How to complete this task:
Determine how many lines in the records below include the word "Choose" and output that number alone.

Records for this task:

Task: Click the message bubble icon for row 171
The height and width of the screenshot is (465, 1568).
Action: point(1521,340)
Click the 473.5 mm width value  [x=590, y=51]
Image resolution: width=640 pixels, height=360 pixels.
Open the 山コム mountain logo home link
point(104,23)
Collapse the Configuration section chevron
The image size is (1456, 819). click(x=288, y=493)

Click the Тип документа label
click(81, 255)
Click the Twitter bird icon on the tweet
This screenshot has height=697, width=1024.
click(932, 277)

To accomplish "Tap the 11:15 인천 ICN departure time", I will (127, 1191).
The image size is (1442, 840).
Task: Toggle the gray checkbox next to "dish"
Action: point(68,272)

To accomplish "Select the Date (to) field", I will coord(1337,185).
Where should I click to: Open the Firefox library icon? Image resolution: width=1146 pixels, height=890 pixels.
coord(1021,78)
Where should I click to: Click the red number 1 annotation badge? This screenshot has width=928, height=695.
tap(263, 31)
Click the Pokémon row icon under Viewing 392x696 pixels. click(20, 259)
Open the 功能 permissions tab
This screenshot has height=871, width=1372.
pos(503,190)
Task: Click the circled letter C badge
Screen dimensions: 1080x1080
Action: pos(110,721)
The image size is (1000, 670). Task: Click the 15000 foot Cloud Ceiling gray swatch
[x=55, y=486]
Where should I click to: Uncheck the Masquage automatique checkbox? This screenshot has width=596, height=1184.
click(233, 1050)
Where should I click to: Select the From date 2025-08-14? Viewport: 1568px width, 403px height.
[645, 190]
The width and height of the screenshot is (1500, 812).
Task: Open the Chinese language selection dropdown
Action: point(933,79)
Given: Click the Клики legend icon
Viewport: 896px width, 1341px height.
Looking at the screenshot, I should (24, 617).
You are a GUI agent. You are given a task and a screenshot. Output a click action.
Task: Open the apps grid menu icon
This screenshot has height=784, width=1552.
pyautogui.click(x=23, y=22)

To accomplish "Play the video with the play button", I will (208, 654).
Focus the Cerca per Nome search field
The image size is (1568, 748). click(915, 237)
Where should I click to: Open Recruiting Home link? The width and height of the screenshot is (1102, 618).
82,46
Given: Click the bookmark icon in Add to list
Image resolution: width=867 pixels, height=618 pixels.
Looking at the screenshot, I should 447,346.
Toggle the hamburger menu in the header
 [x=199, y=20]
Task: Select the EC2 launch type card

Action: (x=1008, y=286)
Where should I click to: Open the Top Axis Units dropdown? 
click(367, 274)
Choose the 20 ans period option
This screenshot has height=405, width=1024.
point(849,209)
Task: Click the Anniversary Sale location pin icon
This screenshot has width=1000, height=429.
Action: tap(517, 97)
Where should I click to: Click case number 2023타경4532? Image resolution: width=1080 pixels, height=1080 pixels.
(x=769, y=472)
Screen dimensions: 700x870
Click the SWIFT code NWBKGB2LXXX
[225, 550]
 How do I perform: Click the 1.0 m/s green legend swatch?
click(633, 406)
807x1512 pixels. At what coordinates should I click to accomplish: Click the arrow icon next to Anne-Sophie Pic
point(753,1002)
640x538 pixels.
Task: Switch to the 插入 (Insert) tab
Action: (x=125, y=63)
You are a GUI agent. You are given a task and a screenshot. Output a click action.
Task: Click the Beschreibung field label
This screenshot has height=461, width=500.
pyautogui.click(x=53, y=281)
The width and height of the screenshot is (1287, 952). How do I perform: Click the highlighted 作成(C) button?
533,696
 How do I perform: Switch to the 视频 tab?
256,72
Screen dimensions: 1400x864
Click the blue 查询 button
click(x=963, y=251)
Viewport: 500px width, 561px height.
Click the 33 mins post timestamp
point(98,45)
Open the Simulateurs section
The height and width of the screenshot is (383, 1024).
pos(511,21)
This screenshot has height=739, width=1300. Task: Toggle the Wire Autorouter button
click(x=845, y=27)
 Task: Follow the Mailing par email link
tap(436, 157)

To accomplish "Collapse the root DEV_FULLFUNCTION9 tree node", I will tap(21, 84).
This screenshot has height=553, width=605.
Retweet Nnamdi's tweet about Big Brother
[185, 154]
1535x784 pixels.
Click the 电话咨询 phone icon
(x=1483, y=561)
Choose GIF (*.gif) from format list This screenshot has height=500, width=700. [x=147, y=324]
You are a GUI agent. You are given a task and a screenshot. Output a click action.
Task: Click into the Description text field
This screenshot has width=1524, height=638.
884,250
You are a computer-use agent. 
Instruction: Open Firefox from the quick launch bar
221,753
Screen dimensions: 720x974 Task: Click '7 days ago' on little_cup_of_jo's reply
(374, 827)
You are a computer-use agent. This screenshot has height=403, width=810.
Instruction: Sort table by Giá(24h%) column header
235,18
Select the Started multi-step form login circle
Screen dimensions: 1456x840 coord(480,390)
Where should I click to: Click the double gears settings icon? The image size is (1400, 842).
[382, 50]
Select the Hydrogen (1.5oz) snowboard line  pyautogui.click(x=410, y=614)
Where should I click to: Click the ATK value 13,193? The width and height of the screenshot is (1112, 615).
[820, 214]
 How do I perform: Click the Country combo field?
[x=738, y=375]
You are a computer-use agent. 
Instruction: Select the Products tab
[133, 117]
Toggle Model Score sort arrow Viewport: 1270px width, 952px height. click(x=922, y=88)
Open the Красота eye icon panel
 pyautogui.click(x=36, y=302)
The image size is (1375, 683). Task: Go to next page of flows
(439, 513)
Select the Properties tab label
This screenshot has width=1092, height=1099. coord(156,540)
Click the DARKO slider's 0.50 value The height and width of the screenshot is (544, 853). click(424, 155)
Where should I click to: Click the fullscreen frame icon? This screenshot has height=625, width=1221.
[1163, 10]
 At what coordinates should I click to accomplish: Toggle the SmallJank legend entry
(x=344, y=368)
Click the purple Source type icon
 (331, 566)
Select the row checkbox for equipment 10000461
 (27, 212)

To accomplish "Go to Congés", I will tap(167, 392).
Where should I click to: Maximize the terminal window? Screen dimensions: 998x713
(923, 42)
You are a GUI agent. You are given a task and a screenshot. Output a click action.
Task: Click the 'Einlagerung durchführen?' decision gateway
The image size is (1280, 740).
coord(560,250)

Answer section:
2